16VAC30-16-20. Definitions.
The following words and terms when used in this chapter shall have the following meanings unless the context clearly indicates otherwise:
"Business day" means Monday through Friday, excluding days on which a holiday is observed by the Commonwealth of Virginia.
"Clearinghouse" means a public or private entity, including a billing service, repricing company, community health management information system or community health information system, and "value-added" networks and switches, that is an agent of either the payer or the health care provider and that may perform the following functions:
1. Processes or facilitates the processing of medical billing information received from a client in a nonstandard format or containing nonstandard data content into standard data elements or a standard transaction for further processing of a bill related transaction; or
2. Receives a standard transaction from another entity and processes or facilitates the processing of medical billing information into nonstandard format or nonstandard data content for a client entity.
"CMS" means the Centers for Medicare and Medicaid Services of the U.S. Department of Health and Human Services, the federal agency that administers these programs.
"Companion Guide" means the Virginia Workers' Compensation Electronic Billing and Payment Companion Guides, based on International Association of Industrial Accident Boards and Commissions National Companion Guides, a separate document that gives detailed information for electronic data interchange (EDI) medical billing and payment for the workers' compensation industry using national standards and Virginia specific procedures.
"Complete electronic medical bill" means a medical bill that meets all of the criteria enumerated in 16VAC30-16-50 C.
"Electronic" means communication between computerized data exchange systems that complies with the standards enumerated in this chapter.
"Health care provider" means a person or entity, appropriately certified or licensed, as required, who provides medical services or products to an injured worker in accordance with § 65.2-603 of the Code of Virginia.

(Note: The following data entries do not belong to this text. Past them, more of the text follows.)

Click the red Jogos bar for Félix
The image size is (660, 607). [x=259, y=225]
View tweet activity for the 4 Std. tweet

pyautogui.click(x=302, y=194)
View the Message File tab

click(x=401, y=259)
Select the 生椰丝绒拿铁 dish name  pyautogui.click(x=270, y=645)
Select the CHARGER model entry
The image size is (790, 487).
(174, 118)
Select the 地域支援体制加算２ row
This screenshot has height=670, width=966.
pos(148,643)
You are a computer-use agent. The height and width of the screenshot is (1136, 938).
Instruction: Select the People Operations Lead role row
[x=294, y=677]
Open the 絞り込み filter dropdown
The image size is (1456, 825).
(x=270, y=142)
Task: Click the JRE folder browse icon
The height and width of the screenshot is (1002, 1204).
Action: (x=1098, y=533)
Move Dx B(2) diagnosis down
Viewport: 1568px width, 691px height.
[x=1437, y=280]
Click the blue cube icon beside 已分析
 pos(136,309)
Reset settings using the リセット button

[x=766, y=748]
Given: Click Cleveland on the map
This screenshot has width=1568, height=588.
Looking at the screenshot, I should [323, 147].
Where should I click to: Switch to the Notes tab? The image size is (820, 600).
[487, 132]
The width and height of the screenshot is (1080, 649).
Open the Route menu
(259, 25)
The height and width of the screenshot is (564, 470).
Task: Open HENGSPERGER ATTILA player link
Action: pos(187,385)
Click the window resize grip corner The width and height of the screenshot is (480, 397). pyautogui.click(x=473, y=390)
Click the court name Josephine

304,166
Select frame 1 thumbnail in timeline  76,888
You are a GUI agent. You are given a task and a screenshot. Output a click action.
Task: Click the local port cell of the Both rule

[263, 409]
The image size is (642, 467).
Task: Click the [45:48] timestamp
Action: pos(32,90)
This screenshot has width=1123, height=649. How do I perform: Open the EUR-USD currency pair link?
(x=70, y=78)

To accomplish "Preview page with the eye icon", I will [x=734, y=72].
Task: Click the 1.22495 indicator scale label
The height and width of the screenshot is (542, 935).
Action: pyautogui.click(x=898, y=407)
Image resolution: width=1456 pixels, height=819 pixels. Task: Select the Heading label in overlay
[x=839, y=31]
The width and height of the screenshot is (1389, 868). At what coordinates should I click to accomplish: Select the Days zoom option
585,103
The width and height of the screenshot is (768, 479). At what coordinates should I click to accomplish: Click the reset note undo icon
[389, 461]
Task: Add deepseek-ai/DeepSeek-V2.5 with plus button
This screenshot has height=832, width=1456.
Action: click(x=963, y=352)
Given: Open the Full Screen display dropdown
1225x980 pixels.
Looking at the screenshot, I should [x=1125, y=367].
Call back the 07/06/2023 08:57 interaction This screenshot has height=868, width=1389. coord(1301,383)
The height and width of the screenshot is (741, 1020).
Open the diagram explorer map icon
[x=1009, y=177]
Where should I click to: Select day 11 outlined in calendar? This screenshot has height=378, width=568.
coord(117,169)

"Health care provider agent" means a person or entity that contracts with a health care provider establishing an agency relationship to process bills for services provided by the health care provider under the terms and conditions of a contract between the agent and health care provider. Such contracts may permit the agent to submit bills, request reconsideration, receive reimbursement, and seek medical dispute resolution for the health care provider services billed in accordance with §§ 65.2-605 and 65.2-605.1 of the Code of Virginia.
"Payer" means the insurer or authorized self-insured employer legally responsible for paying the workers' compensation medical bills.
"Payer agent" means any person or entity that performs medical bill related processes for the payer responsible for the bill. These processes include reporting to government agencies; electronic transmission, forwarding, or receipt of documents; review of reports; and adjudication of bills and their final payment.
"Supporting documentation" means those documents necessary for the payer to process a bill and includes any written authorization received from the third-party administrator or any other records as required by the Virginia Workers' Compensation Commission.
"Technical Report Type 3 (TR3) Implementation Guide" means an ASC X12 published document for national electronic standard formats that specifies data requirements and data transaction sets, as referenced in 16VAC30-16-30.
Statutory Authority
§ 65.2-605.1 of the Code of Virginia.
Historical Notes
Derived from Virginia Register Volume 35, Issue 10, eff. February 6, 2019.